From an Investment Fund Manager point of view
According to Jim Rossman Lazard head of shareholder advisory, CEOs who avoid ESG do so at their own peril. In an interview on January 17th, 2020 on Bloomberg tv Rossman said “I think the movement of ESG from the periphery to the center stage over the last two years is probably as significant as the rise of activism. I think it’s going to fundamentally disrupt asset management and the way not only passive managers, but also active managers think about prioritizing ESG in their Investments… yet another agenda the board and the management team have to take into account…”
Meanwhile, Brian Deese, Head of Sustainable Investment for BlackRock, said in an interview on PBS Newshour that same day January 17th, 2020 regarding the increase in climate change activity:
“these risks are not fully appreciated in financial markets and so we believe we are going to see a massive re-allocation of capital…”
Once again timing is everything. And nevertheless, as it stands ESG-investment funds are a nascent piece of the overall investment pool available to companies. Today ESG funds still do not outperform non-ESG investment funds, however, some say that will change. As ESG-compliant companies begin to take investment centerstage, they will eventually have access to cheaper investment capital and thus potentially lock-out or restrict capital to serial polluters for instance. But to be fair, ESG has a bright future and is likely to compel most every company to show some level of engagement and commitment starting soon.

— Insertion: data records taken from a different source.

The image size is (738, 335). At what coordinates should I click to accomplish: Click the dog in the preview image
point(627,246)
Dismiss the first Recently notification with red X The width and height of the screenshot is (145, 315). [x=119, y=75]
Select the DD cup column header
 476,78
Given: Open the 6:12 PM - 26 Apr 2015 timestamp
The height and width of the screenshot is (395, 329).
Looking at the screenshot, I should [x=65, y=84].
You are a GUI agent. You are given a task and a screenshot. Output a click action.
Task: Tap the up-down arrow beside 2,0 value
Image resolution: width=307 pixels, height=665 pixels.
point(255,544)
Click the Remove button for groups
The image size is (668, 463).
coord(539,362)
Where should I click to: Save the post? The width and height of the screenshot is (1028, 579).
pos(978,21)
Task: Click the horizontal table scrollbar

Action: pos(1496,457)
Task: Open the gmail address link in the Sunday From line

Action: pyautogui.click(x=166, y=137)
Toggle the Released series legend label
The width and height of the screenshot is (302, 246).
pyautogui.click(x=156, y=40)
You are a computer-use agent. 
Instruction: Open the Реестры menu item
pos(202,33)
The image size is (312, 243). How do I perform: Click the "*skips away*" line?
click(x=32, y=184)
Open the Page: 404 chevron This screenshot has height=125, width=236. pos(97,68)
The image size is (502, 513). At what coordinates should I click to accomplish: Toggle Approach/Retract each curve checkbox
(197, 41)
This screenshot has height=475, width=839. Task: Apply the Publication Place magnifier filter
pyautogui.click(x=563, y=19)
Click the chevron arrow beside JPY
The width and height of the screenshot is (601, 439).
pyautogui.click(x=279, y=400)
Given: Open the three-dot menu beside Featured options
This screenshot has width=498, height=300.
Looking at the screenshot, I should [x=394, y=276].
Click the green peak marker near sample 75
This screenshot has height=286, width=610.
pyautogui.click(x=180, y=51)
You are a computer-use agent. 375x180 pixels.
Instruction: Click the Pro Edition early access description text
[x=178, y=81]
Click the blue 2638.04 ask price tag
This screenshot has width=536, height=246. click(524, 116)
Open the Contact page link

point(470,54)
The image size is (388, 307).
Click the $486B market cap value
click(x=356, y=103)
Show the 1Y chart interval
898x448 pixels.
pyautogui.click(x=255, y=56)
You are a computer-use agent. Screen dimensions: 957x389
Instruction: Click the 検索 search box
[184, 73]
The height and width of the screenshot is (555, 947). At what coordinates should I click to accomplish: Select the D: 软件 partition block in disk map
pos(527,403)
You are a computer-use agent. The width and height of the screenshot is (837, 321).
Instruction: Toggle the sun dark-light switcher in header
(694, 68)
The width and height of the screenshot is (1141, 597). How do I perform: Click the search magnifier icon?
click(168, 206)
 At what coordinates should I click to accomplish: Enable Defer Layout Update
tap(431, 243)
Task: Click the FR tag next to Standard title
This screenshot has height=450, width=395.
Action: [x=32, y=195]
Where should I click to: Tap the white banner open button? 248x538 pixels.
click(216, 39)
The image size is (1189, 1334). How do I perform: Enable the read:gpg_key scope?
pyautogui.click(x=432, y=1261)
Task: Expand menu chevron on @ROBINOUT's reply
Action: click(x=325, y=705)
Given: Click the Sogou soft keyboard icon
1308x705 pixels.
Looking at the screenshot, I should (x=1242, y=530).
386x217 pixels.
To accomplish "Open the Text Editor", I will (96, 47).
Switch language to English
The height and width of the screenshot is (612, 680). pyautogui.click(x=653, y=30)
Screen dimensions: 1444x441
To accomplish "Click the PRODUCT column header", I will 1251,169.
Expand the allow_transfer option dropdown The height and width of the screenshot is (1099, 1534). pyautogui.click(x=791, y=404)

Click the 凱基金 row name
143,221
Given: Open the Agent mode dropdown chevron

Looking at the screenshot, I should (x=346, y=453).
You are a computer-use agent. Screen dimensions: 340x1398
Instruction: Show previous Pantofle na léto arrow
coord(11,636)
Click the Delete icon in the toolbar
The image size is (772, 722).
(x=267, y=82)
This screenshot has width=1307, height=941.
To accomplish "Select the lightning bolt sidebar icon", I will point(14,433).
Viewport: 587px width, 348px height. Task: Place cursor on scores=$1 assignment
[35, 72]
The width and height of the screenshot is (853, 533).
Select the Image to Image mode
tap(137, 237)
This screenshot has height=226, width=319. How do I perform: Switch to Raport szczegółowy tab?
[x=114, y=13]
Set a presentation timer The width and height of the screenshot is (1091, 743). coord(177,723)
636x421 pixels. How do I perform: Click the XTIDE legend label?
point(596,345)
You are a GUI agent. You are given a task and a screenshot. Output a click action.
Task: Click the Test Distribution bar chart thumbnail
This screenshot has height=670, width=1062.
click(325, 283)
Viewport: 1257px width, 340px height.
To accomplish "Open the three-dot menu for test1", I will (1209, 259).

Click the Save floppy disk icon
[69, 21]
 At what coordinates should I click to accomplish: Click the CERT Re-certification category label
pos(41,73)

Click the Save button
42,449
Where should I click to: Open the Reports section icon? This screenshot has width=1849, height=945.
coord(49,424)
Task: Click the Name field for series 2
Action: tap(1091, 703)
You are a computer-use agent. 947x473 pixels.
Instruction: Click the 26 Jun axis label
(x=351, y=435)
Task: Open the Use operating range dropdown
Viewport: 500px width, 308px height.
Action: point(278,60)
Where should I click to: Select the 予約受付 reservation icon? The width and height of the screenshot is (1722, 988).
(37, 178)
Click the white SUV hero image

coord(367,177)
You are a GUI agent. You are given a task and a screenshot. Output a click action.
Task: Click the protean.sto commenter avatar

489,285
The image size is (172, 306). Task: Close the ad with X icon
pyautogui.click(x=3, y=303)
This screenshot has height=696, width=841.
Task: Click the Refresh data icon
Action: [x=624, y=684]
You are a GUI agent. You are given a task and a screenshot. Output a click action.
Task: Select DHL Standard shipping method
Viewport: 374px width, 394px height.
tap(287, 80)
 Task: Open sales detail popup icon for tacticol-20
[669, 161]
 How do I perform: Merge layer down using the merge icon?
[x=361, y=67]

At the end of the day until a global comparative set of consistently measurable and reportable ESG financial metrics becomes the rule rather than the discretionary exception for public market valuation, it’s still Corporate Earnings aka “the mother’s milk of the stock market” that will drive stock prices up or down for some time ahead. For now, however, CEOs who avoid ESG do so at their own peril. Because the message is clear, get started now on your ESG planning, or face the consequences later. And that is the real take-away from Davos, Switzerland this year.